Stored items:
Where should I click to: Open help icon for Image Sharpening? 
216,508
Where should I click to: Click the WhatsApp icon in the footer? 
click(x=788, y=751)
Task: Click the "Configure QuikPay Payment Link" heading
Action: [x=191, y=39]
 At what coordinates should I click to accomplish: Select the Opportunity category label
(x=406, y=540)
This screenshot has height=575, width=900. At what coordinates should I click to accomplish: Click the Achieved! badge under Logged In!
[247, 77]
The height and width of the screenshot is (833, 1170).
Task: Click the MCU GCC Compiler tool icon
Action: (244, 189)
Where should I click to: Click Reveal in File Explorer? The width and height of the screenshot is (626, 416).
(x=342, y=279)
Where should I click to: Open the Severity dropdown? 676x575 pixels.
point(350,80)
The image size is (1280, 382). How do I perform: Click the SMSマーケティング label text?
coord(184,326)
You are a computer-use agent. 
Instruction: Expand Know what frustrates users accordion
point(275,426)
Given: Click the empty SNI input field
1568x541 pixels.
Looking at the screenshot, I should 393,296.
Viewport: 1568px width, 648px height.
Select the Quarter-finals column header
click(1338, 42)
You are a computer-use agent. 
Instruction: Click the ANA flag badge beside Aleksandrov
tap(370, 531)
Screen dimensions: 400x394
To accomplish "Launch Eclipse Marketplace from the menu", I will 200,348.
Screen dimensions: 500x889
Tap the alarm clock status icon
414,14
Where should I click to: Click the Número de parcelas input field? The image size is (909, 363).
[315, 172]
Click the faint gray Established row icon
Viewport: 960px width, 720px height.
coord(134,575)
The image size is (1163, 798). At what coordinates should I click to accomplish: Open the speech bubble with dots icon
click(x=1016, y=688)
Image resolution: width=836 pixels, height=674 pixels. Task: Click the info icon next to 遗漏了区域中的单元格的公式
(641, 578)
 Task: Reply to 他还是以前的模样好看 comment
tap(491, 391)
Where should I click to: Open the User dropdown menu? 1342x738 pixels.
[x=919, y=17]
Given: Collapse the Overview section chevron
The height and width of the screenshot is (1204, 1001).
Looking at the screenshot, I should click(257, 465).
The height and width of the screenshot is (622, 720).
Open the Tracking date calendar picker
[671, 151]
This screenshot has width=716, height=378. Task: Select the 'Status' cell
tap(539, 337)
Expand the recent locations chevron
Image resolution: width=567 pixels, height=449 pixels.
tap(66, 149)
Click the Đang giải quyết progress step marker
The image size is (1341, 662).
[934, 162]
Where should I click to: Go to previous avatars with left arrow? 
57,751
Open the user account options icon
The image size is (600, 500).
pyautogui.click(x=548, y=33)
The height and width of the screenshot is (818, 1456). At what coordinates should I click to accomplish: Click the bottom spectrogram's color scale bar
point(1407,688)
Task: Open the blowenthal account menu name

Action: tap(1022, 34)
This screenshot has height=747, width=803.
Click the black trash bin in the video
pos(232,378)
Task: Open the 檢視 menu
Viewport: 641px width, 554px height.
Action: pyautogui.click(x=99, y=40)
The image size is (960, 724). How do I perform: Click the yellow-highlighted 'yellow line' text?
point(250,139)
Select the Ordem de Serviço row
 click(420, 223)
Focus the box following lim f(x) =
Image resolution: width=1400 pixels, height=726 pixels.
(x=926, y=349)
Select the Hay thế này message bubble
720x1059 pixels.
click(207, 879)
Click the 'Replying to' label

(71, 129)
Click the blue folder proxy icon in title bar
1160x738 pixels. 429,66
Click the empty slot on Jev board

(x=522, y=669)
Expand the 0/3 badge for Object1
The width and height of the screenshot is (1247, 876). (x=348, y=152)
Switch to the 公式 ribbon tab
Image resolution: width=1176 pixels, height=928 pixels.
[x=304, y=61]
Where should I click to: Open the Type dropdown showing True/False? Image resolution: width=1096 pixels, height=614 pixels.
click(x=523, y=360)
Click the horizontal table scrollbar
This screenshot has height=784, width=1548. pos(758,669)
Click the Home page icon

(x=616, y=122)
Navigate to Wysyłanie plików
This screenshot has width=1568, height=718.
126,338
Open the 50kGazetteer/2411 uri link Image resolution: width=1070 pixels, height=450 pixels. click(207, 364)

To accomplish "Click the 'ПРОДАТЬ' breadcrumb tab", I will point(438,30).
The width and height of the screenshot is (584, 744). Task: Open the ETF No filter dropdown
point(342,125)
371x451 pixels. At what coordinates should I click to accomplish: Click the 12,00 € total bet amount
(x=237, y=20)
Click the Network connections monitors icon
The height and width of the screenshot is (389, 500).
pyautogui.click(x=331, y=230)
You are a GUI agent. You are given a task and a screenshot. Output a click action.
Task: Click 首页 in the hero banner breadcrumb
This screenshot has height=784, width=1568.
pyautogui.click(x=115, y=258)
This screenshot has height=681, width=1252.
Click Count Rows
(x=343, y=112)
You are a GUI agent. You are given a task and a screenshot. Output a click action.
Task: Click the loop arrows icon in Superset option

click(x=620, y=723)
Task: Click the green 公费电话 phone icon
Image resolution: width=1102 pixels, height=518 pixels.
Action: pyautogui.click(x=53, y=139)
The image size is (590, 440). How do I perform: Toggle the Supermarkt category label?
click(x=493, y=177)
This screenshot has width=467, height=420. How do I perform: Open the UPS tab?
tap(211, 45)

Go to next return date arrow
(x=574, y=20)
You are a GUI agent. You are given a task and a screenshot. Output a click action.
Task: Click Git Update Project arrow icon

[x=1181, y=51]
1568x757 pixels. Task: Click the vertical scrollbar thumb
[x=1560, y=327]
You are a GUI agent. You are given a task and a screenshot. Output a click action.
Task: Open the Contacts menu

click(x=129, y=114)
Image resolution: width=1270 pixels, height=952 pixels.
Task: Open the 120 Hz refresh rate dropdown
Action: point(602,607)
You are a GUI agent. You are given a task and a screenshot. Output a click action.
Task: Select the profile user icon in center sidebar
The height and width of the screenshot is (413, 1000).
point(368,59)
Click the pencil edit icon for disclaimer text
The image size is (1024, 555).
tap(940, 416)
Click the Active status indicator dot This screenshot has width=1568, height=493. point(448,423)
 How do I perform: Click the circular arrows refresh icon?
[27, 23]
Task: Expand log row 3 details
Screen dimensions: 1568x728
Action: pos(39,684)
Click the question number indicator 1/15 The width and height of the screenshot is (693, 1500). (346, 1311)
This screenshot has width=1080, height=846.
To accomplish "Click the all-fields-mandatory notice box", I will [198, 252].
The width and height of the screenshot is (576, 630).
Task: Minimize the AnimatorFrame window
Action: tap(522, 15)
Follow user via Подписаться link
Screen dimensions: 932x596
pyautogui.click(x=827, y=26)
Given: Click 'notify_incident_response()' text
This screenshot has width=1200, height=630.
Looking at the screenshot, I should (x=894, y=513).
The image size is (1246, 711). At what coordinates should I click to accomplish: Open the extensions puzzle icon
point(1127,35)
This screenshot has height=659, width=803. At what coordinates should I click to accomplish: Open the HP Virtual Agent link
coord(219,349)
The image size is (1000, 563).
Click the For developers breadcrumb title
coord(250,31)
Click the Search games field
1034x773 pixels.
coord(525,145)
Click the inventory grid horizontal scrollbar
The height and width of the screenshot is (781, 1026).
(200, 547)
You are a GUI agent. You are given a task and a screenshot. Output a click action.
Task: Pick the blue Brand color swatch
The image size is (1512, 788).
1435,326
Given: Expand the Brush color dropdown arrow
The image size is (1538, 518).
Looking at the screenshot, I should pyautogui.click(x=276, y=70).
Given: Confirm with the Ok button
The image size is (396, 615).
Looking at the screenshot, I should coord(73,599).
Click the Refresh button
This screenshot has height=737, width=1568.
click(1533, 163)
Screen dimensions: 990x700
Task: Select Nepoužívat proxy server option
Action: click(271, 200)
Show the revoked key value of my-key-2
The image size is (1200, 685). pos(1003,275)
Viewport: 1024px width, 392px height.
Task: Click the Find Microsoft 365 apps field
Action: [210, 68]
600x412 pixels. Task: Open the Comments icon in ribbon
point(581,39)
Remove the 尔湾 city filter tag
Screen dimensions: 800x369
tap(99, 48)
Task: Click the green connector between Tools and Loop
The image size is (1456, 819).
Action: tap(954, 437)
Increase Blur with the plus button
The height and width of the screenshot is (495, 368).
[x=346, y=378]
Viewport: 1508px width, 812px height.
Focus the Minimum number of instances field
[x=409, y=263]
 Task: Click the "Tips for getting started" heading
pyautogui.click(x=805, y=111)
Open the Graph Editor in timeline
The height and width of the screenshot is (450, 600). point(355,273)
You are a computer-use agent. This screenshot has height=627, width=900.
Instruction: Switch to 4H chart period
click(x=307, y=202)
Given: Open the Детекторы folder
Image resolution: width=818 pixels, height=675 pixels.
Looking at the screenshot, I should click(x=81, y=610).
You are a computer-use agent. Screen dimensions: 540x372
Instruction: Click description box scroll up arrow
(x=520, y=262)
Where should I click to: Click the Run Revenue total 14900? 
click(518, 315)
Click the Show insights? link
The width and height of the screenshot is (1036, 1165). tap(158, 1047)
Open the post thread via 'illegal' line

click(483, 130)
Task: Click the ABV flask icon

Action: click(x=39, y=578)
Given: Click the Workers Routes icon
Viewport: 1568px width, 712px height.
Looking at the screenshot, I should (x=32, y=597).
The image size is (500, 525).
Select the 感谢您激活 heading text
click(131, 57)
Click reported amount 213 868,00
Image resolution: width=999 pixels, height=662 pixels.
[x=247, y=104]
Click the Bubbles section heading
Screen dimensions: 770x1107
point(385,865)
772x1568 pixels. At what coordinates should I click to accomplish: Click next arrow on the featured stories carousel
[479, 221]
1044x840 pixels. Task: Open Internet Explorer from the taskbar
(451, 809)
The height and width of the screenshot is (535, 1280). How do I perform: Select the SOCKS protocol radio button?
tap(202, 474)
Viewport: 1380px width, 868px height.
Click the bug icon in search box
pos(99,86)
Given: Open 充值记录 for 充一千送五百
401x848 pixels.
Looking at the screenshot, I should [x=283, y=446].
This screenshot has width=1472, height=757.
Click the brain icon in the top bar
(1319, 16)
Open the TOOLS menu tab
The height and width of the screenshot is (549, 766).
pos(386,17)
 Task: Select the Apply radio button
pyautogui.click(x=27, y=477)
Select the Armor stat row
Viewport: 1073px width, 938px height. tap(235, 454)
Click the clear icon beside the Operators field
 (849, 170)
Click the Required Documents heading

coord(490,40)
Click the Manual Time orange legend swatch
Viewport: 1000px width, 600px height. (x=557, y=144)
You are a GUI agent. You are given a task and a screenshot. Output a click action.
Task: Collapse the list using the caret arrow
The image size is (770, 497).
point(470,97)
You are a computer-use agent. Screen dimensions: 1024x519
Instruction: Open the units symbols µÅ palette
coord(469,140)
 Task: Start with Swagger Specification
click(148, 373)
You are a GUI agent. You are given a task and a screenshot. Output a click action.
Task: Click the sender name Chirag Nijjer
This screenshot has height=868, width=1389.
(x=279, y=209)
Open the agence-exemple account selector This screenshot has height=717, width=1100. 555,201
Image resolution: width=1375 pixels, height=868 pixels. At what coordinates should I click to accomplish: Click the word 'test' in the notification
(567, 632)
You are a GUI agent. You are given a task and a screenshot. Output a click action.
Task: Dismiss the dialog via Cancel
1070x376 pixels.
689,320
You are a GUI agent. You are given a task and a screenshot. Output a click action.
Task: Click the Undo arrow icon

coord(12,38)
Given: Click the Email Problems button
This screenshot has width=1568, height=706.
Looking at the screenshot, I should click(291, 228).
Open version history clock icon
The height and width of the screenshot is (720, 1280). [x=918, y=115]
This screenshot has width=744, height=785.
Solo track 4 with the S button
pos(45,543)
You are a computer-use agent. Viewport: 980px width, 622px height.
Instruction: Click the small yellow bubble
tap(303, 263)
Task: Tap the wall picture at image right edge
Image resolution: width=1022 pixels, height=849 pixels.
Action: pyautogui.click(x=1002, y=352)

• _PROBLEM STATEMENT_
List the lines of the entries that include "computer".

• _WRITTEN ANSWER_
You are a computer-use agent. 
You are a computer-use agent. 
You are a computer-use agent. This screenshot has height=627, width=900.
You are a computer-use agent. Screen dimensions: 540x372
You are a computer-use agent. Screen dimensions: 1024x519
You are a computer-use agent. Viewport: 980px width, 622px height.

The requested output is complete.